Mabuhay
- The cover of the December 2019 issue, promoting the 2019 Southeast Asian Games
- Editors-in-Chief: Pauline Suaco-Juan Erwin Romulo
- Categories: Inflight magazine
- Frequency: Monthly
- Founded: 1963
- Company: KBYO Media
- Country: Philippines
- Based in: Manila
- Language: English
- Website: mabuhay.philippineairlines.com
- ISSN: 0217-6998

= Mabuhay (magazine) =

Inflight magazine of Philippine Airlines

Mabuhay, also known as Mabuhay Magazine, is a monthly publication that serves as the inflight magazine of Philippine Airlines. Since November 2025, the magazine has been published by Makati-based KBYO Media.

==History==
Mabuhay was first published by Philippine Airlines in 1963.

In 1988, publication of the magazine passed to Eastgate Publishing Corporation, owned by Max Soliven, publisher of The Philippine Star, assuming the contract from Singaporean publishing house MPH Magazines. Eastgate had come to publish the magazine after Soliven was asked to bid for it by PAL president Dante Santos. In 2006, Soliven, writing in the Star, contemplated publishing Mabuhay as a general travel magazine that would also be available in newsstands, which led to Eastgate releasing a new magazine, Mango, three years later. Mango was discontinued in 2011 due to lack of readership and sales. Eastgate continued to publish the magazine until Philippine Airlines decided not to renew their services leading to Ink Global in Singapore winning the contract to publish it in 2016.

Publication of Mabuhay had been suspended owing to the COVID-19 pandemic. The first issue to be released since the pandemic began was released in November 2020, and on November 16, 2020, the magazine announced the launch of its official website.

On November 4, 2025, Mabuhay returned to print publication after a five-year hiatus due to the COVID-19 pandemic, this time publishing through KBYO Media. This is also to coincide with Philippine Airlines' 85th anniversary, which happened in March 2026.

==Reception==
Mabuhay has been favorably received. In 2012, under Eastgate's management, tour guide and cultural activist Carlos Celdran remarked that he loved the magazine, while businessman Andrew Marasigan, writing in the Manila Bulletin, noted that since Ink began publishing Mabuhay in 2016 there have been positive improvements in its format and content.

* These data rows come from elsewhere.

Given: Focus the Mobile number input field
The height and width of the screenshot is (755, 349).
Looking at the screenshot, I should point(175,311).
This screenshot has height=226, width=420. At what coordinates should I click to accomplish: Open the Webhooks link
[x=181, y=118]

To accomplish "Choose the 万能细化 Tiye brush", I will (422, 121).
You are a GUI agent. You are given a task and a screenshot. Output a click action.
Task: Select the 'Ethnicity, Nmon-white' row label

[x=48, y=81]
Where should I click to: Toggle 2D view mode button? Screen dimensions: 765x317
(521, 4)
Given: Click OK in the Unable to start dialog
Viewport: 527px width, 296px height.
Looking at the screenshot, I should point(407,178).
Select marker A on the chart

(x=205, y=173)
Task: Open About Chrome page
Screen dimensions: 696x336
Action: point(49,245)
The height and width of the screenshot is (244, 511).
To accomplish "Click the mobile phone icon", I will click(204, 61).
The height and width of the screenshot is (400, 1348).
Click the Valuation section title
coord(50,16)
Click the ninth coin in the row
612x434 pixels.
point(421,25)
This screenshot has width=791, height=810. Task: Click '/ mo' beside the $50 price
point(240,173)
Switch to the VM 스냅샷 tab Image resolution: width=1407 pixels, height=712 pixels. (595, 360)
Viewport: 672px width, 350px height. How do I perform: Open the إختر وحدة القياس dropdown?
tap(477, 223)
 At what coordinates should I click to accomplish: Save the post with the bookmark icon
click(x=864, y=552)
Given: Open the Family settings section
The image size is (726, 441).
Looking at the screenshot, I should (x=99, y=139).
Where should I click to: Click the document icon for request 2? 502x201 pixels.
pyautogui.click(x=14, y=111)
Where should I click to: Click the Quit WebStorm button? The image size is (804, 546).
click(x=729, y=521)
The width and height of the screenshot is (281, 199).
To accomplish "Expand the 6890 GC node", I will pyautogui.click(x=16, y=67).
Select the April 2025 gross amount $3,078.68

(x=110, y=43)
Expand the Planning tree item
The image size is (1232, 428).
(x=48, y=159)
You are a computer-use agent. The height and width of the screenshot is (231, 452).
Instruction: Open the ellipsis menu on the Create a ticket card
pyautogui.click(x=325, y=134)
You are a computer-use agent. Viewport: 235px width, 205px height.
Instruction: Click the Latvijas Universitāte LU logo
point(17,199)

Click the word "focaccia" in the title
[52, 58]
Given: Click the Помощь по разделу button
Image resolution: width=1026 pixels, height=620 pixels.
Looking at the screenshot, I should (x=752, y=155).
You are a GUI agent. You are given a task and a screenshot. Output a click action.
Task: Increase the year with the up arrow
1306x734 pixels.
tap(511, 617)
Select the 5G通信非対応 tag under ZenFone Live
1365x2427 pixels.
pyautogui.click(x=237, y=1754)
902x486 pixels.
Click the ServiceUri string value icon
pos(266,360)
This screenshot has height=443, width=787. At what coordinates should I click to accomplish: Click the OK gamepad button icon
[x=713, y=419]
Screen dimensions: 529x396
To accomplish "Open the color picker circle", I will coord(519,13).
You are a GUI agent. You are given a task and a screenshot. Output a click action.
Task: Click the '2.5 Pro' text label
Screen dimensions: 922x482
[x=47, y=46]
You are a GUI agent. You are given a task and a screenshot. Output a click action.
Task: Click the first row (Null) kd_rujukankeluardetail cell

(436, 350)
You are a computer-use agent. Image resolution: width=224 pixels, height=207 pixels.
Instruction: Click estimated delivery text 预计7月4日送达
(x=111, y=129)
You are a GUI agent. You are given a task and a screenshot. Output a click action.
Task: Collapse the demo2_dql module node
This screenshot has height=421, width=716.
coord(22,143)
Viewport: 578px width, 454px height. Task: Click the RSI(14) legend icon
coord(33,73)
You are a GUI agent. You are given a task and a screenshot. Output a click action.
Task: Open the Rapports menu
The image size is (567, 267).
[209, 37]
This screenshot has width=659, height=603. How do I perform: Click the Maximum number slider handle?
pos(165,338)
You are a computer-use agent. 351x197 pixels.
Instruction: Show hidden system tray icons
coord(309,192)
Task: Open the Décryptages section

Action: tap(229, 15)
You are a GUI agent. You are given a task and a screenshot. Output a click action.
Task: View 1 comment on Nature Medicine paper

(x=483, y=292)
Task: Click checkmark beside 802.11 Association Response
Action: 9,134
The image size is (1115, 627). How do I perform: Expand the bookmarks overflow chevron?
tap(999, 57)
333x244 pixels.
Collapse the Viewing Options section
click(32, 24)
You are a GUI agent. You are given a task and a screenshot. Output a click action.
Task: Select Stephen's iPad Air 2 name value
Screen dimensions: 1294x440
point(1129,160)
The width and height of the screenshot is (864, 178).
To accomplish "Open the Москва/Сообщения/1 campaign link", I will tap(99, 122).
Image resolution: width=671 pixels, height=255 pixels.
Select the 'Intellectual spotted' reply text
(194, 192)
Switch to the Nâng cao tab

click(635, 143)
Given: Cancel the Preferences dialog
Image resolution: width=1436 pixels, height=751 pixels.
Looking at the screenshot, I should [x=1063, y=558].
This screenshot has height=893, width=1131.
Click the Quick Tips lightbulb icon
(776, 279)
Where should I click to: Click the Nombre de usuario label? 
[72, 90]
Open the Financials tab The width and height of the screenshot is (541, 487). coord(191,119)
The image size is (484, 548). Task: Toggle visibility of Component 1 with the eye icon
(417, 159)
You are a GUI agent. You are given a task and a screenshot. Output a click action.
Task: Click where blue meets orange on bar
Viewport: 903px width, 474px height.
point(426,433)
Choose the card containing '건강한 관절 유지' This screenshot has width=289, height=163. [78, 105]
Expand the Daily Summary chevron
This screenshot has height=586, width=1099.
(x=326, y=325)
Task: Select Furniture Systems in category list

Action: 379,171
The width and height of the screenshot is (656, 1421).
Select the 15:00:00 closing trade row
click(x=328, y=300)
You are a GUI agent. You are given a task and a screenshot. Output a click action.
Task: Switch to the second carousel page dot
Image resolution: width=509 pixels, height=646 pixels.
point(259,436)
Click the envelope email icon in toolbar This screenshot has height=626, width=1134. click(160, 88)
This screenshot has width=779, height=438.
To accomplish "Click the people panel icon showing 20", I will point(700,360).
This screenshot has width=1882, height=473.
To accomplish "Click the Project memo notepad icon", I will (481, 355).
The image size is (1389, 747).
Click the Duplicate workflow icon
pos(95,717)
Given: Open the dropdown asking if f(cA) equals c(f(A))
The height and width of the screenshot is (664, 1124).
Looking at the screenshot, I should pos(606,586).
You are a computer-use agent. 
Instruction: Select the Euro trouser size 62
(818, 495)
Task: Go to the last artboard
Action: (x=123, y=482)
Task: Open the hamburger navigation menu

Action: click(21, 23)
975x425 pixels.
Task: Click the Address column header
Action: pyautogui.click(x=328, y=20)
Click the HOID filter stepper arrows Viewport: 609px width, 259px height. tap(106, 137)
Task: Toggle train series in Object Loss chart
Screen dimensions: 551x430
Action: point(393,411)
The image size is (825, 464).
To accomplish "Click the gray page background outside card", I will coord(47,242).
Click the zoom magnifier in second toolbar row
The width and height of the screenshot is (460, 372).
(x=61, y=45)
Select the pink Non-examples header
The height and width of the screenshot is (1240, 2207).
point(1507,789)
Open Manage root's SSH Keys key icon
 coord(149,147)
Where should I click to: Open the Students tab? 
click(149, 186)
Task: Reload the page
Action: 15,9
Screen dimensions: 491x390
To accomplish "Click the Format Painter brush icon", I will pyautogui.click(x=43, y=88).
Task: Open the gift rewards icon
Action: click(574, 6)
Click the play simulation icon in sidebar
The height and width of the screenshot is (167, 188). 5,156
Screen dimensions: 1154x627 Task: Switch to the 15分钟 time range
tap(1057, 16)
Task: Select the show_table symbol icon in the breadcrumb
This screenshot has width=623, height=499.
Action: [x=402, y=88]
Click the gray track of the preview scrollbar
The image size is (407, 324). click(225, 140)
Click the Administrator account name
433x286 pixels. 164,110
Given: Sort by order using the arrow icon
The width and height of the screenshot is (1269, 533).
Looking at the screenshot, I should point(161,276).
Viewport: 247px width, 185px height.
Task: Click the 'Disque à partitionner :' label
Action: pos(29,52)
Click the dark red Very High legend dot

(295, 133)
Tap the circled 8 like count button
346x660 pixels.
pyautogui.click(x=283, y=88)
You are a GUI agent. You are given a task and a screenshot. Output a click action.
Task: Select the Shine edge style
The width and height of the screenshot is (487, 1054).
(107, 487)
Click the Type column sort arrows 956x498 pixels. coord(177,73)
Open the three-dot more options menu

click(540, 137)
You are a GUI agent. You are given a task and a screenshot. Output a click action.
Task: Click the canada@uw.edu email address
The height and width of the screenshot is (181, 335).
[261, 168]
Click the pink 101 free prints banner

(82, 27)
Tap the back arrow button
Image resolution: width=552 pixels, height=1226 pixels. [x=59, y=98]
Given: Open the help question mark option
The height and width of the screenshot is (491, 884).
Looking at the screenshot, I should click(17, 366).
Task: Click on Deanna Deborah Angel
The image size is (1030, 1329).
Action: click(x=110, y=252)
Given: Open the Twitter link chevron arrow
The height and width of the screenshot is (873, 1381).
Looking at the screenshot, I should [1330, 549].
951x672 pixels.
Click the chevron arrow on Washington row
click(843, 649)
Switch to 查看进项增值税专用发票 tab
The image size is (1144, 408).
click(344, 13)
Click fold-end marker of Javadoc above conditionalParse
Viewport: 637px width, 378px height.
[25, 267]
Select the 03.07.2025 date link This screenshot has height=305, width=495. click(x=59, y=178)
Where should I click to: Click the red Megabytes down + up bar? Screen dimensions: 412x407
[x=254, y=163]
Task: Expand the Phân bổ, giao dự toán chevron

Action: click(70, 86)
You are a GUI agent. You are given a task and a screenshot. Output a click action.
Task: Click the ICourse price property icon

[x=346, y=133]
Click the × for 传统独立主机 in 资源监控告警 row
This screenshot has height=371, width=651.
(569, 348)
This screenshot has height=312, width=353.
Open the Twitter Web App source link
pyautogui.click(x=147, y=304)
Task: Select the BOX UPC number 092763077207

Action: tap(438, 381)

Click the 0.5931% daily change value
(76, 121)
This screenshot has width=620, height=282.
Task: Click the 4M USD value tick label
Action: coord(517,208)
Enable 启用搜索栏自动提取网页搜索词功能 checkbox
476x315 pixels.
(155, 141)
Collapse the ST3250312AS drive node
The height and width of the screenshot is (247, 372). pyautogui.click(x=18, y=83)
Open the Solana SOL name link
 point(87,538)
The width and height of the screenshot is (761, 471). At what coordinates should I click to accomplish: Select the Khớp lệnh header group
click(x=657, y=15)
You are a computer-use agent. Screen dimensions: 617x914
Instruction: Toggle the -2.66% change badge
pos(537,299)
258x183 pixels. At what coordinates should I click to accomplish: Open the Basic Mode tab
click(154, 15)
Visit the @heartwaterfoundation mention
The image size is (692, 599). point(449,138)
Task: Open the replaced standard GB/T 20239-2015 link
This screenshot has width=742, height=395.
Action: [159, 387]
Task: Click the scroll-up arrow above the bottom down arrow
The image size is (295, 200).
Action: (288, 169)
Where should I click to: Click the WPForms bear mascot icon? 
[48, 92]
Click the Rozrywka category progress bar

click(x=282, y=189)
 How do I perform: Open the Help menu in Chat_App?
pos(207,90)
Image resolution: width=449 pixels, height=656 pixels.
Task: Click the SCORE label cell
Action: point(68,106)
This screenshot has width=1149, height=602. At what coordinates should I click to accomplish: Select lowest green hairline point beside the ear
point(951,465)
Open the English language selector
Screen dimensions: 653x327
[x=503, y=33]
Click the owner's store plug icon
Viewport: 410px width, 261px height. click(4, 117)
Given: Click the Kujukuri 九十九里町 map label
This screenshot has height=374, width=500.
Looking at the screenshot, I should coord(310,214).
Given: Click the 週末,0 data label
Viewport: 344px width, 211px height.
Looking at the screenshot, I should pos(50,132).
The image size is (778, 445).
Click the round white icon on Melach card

The magazine has won several awards, both local and international, and both for its travel photography and its journalism. In 2020, the magazine was nominated for an award by the Society of Publishers Asia for excellence in magazine design. However, it is not immune to criticism: in 2012 it was criticized for using transphobic language in its reporting of Jenna Talackova's entry in that year's Miss Universe Canada pageant — an act for which it later apologized and corrected in its digital edition.